Stored items from a collection:
..............................

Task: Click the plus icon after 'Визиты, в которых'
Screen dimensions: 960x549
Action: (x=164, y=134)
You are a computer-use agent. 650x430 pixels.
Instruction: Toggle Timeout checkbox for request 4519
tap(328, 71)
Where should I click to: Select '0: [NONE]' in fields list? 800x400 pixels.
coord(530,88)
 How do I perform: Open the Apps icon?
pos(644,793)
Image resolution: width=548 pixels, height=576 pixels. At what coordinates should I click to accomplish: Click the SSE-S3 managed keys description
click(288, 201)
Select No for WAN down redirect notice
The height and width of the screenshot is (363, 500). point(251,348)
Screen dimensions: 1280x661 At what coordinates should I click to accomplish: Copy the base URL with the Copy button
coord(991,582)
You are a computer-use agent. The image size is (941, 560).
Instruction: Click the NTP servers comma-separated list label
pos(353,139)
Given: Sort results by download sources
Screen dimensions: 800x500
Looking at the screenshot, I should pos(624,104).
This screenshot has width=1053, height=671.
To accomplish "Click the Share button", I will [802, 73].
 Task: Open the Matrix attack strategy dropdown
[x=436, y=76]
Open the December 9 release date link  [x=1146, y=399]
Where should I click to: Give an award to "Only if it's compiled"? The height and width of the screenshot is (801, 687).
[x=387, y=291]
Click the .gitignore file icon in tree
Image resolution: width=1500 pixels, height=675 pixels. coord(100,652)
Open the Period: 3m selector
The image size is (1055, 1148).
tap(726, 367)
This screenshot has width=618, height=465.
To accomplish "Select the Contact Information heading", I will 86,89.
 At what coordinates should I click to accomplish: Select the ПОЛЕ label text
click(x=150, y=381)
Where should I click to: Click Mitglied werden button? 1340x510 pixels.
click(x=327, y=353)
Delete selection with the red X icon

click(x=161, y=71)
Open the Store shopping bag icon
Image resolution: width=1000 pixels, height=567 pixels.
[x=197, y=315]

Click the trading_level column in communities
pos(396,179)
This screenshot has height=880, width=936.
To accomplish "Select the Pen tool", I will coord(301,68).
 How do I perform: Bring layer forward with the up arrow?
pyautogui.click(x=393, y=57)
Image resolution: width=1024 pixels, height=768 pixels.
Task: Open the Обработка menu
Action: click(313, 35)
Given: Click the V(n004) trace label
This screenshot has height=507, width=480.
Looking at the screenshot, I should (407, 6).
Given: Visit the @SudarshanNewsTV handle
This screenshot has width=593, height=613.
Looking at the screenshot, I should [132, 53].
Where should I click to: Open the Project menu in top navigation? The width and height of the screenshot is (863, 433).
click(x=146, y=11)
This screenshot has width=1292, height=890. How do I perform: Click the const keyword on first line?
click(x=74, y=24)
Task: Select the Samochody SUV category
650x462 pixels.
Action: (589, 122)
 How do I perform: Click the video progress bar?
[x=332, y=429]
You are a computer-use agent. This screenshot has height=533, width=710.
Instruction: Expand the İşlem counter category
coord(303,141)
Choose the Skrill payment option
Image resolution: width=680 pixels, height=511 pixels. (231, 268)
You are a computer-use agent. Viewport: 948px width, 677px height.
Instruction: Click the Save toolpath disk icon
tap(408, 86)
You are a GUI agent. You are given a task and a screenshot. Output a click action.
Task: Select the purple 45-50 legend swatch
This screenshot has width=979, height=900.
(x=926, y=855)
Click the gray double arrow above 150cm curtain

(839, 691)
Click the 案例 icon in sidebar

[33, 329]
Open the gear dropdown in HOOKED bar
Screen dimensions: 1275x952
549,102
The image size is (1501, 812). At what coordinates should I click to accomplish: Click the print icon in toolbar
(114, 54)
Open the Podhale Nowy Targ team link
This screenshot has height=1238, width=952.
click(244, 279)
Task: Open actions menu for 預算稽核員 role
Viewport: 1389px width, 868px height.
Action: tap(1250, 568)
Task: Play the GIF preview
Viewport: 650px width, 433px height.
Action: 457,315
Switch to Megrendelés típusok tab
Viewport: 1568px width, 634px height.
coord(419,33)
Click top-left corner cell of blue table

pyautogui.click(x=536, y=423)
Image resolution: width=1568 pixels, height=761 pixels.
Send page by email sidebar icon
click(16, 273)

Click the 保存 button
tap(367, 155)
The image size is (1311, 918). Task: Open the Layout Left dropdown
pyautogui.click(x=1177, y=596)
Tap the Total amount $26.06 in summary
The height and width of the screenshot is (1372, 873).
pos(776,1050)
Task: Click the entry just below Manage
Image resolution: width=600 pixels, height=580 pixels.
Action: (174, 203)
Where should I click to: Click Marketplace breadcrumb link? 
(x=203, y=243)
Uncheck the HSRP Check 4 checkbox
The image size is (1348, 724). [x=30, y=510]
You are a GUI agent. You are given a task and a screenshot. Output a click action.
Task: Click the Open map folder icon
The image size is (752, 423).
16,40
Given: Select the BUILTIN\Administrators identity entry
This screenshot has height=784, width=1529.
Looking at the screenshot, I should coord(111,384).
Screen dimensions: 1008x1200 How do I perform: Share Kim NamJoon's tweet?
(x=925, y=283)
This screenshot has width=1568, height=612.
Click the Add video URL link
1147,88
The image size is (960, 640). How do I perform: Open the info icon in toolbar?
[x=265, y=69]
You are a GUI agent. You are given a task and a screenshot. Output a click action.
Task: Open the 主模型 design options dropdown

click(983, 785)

..............................

Task brief » Which lines above include "entry"? Show each of them by copying it.

Expected answer »
Task: Click the entry just below Manage
Given: Select the BUILTIN\Administrators identity entry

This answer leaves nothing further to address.